The same corporations that have caused so much damage to the economy also exert their influence on government to the detriment of the American citizen. We have a lobby for everything under the sun. We cannot import affordable medications from Canada because it harms the interests of the pharmaceutical industry. We cannot have affordable, uncomplicated single-payer health insurance because private Health Insurance is a 900 billion dollar industry that donates generously to Presidential campaigns. Sensible gun laws cannot be legislated when 236 Republican and 75 Democratic congressmen receive donations from the NRA.

Worst of all, war itself seems to have become an industry. We have reached a point in the post-WMD, Halliburton and Blackwater world where there are competing narratives in the media about why and how wars are being fought. In 1961 President Eisenhower warned us that: "In the councils of government, we must guard against the acquisition of unwarranted influence, whether sought or unsought, by the military-industrial complex. The potential for the disastrous rise of misplaced power exists, and will persist."

It seems that the warning was not quiet heeded; today half the political discourse is focused on fear-mongering and many on the Republican side advocate bombing cities and putting "boots on the ground" as if they were talking about a sport. Perhaps war is indeed a sport to them.
Thing is, this long awaited grassroots movement has arrived-in the form of Bernie Sanders' presidential campaign. Here is a chance to put in the Office of President an individual who is willing to fight for the subaltern and who has proven over and over in his political career his will and determination to do so. Many are yet to realize the significance of what this campaign constitutes. Here is a self-made politician who has built his career from scratch and who is not subservient either to lobbyists or to purblind party loyalties. Here is a candidate who has throughout his career as a congressman and Senator voted according to his conscience. Far more often than not, his vote has landed on the right side of history and the aspirations of the American people.

This is not an opportunity we can miss. Those who are still stuck on "socialism" need to start ignoring the unschooled canards floated by the GOP and Fox News and inform themselves about what the word actually means. Better still, listen to Bernie Sanders define what the "Democratic Socialism" he espouses entails.

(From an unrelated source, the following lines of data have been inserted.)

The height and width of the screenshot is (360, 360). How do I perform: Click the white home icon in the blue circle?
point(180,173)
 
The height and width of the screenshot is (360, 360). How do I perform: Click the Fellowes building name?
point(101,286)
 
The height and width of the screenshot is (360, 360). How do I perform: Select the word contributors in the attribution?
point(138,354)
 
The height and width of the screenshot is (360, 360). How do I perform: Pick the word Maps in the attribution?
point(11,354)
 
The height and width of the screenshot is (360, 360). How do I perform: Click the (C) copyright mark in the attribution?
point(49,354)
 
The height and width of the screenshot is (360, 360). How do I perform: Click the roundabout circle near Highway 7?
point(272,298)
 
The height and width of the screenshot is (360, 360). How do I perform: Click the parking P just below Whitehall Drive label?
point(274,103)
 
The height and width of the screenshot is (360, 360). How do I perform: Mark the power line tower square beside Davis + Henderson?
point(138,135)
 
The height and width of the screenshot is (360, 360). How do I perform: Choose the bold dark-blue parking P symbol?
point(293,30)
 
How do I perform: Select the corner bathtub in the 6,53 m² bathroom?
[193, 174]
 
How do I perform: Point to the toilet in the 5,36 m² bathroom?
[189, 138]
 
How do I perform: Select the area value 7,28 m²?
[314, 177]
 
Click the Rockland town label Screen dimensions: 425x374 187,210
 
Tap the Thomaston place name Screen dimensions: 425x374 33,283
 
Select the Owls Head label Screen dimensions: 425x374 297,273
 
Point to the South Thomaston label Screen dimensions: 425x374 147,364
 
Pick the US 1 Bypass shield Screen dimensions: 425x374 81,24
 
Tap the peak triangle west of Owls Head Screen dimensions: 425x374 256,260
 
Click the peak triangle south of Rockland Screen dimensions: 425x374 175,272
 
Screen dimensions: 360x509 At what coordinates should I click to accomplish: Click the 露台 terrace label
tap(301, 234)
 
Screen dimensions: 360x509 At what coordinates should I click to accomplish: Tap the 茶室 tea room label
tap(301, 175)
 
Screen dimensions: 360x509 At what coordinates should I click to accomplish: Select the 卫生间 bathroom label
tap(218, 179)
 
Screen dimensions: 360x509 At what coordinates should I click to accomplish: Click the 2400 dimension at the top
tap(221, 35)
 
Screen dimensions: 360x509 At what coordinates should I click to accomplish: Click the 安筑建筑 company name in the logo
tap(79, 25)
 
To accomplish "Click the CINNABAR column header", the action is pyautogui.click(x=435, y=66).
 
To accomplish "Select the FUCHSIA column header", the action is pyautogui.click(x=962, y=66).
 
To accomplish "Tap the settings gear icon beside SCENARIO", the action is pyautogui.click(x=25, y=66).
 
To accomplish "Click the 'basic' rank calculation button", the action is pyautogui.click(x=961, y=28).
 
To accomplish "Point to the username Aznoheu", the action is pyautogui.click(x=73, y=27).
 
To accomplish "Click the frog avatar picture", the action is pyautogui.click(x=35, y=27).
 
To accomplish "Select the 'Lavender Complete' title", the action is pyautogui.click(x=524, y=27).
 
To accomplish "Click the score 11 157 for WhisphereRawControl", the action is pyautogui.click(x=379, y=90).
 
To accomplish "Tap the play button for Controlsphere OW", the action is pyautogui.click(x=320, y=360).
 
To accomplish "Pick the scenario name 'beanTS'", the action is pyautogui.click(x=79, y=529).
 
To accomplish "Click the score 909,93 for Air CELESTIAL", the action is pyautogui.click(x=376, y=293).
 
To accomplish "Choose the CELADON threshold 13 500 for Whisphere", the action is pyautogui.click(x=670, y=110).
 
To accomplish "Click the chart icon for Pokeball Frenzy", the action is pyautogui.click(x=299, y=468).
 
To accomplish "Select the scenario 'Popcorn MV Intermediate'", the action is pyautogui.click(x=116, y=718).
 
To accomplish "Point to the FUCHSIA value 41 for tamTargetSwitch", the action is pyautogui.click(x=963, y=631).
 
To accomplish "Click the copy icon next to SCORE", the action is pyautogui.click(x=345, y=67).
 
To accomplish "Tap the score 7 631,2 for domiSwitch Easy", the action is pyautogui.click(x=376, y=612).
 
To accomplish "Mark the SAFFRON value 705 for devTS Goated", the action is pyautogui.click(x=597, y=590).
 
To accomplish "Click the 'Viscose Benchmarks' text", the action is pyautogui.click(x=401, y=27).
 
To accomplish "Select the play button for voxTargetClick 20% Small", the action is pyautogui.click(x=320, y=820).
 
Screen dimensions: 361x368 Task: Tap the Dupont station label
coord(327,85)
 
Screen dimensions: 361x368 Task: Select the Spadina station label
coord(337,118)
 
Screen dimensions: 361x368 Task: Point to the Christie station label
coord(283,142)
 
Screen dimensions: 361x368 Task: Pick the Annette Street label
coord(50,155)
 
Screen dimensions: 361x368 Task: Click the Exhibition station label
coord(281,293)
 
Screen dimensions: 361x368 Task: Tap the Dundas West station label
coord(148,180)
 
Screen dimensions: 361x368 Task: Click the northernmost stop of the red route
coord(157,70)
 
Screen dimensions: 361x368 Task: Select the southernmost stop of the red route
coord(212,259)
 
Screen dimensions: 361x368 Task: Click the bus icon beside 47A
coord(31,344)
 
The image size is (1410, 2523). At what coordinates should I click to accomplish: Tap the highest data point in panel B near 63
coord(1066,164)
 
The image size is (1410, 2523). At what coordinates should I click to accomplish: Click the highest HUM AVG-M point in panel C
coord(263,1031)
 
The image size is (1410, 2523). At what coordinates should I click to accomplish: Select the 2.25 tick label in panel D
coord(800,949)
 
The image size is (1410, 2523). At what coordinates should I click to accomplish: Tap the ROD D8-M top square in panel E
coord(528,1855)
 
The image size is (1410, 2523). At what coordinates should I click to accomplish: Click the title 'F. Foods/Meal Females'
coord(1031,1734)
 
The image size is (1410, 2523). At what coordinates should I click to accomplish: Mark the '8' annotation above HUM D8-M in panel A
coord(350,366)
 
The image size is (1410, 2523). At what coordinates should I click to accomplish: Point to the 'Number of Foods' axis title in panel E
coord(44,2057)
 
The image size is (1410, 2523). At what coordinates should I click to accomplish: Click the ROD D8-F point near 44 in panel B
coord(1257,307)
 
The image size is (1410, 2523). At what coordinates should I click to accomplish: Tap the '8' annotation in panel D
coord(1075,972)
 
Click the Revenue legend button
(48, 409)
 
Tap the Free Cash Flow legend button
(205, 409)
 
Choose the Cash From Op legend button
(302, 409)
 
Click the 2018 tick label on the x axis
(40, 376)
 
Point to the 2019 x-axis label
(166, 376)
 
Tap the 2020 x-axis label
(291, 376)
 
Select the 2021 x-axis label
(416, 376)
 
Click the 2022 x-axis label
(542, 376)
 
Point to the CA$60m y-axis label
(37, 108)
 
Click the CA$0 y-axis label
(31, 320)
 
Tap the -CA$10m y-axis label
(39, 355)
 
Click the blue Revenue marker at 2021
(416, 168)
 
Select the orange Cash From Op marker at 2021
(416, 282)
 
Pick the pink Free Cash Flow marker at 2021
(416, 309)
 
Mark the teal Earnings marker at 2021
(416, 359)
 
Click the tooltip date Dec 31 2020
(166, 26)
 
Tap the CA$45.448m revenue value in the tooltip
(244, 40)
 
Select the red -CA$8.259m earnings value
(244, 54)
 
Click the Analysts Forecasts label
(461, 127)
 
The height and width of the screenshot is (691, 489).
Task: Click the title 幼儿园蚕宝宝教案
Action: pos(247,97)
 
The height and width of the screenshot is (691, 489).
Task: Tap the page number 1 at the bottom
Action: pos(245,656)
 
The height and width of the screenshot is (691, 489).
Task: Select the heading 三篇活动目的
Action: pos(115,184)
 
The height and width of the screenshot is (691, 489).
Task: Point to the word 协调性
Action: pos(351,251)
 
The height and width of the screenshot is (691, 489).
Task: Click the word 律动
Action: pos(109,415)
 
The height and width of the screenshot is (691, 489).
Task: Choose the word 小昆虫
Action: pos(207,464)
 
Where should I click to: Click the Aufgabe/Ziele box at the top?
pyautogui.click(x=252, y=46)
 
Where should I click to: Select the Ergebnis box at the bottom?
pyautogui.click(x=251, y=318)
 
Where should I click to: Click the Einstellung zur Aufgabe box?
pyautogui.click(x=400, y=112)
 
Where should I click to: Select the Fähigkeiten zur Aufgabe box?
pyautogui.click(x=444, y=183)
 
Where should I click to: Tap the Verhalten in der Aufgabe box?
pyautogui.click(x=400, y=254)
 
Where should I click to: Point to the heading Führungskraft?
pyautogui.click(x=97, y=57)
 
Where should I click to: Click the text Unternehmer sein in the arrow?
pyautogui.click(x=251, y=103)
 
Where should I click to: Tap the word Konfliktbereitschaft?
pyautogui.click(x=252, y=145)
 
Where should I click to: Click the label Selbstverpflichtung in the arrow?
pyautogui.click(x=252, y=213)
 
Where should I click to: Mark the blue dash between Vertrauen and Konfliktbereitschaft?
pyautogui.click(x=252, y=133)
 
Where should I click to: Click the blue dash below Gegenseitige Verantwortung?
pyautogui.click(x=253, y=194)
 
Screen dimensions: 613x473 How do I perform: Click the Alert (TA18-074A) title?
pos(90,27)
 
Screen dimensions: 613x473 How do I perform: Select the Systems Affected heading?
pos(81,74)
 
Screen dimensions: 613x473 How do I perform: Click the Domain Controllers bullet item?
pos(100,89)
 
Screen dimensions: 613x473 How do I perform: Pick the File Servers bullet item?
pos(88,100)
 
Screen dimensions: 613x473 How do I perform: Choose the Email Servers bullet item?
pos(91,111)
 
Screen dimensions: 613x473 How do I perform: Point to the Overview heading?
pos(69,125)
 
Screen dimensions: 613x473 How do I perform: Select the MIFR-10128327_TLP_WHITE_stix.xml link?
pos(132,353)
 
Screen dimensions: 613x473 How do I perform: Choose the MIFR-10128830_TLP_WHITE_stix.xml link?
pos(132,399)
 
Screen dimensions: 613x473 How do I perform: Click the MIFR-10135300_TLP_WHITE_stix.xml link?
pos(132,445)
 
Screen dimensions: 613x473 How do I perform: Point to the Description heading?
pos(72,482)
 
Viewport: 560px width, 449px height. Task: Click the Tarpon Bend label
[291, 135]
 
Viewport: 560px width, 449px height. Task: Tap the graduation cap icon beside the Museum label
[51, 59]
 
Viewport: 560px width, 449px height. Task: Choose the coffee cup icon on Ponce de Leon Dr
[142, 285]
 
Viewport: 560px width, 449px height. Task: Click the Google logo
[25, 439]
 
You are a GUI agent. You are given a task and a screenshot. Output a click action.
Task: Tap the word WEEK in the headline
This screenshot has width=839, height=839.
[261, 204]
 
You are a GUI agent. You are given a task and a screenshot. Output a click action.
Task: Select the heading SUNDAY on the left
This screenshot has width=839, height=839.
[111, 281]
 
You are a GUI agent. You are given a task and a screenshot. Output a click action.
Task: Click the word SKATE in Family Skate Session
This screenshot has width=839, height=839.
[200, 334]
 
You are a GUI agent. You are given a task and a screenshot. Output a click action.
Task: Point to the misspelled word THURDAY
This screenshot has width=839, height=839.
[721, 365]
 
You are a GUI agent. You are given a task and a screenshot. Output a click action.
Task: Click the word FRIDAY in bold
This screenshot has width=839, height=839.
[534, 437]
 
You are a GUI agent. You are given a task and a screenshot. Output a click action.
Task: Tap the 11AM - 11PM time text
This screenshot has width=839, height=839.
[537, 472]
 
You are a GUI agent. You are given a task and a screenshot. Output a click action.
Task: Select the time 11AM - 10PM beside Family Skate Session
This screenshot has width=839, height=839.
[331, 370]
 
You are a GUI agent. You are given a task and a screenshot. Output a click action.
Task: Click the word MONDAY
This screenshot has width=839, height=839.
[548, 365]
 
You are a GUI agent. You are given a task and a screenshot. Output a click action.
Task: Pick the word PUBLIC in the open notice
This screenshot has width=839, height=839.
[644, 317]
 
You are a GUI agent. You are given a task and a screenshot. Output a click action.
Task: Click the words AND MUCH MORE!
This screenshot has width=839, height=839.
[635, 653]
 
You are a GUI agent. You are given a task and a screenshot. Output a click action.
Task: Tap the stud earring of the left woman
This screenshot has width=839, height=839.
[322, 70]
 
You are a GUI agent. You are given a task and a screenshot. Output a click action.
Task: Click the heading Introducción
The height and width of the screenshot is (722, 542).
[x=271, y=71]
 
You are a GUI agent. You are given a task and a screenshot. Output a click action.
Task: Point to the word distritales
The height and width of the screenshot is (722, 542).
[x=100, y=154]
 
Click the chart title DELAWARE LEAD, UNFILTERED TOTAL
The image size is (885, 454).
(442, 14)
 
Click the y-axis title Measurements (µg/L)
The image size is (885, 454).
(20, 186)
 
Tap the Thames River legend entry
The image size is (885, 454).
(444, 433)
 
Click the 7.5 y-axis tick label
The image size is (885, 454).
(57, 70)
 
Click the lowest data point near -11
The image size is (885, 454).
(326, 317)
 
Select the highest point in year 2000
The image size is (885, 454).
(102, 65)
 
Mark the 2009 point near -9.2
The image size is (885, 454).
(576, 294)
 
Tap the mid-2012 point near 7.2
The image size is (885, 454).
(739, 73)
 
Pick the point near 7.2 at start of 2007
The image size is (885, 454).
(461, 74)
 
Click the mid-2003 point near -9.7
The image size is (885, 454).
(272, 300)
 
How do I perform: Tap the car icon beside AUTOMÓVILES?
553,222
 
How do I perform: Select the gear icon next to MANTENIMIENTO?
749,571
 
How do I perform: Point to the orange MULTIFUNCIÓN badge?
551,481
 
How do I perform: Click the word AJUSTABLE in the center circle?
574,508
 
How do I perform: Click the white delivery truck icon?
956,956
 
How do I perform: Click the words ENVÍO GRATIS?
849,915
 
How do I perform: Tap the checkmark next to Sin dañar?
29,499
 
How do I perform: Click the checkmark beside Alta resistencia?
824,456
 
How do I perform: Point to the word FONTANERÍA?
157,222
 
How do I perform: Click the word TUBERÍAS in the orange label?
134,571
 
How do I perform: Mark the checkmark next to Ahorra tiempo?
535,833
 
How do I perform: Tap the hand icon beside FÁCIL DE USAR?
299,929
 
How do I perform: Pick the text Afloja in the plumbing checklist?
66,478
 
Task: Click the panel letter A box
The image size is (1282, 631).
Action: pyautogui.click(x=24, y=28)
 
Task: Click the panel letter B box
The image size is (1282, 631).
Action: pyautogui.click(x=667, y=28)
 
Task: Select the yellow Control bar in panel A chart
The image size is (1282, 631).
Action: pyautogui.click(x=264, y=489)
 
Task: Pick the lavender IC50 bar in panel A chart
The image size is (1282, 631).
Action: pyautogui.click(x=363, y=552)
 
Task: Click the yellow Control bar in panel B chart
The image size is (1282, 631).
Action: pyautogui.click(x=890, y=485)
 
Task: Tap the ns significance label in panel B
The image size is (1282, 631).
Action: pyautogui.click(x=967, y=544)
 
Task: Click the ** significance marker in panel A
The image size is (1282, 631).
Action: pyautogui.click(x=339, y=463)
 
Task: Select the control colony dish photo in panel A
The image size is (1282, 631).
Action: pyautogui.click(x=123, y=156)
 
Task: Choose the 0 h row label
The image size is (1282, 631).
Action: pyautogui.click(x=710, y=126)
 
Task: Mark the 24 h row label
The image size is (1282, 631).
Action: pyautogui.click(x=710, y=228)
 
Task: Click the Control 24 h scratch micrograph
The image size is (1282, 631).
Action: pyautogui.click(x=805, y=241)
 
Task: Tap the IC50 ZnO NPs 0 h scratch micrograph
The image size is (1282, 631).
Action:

There are those who insist that without the cooperation of Congress and Senate the presidency can achieve nothing, that one can only bring change by working "within the system". One could take this argument seriously were it not for the fact that the failure of Congress to pass sensible gun laws, the sabotage of the Affordable Healthcare Act and the immutability of the Bush-era tax cuts for the rich are staring us in the face. Unfortunately, what the Obama administration continued to do was to work "within the system" which allowed the GOP to block any legislation that ran contrary to the interest of corporate lobbies. The President of the United States is most certainly not a powerless puppet unless the office allows itself to be as such. In Bernie Sanders we have a candidate who will at least resist the influence of lobbies and use Presidential power to do what he constitutionally can to rid the country of the parasitic oligarchy that currently dictates terms.

Bernie Sanders is more than just a presidential candidate; he is the face of a wave of indignation from within every race, religion and ethnicity. He represents Americans who are tired of an establishment that is perpetually willing to sacrifice their futures at the altar of vested interests. Who reject a dispensation that cannot put aside party loyalty to legislate for the common good. Who are shocked and horrified by the war machine that one administration after another has kept feeding. Who believe that true liberalism does not merely raise slogans of liberty and equality but ensures that these rights are truly made inalienable.

Bernie Sanders will win Iowa, New Hampshire and everything after. The nation has awakened from its slumber and the oligarchic Bastille of the establishment should prepare to fall.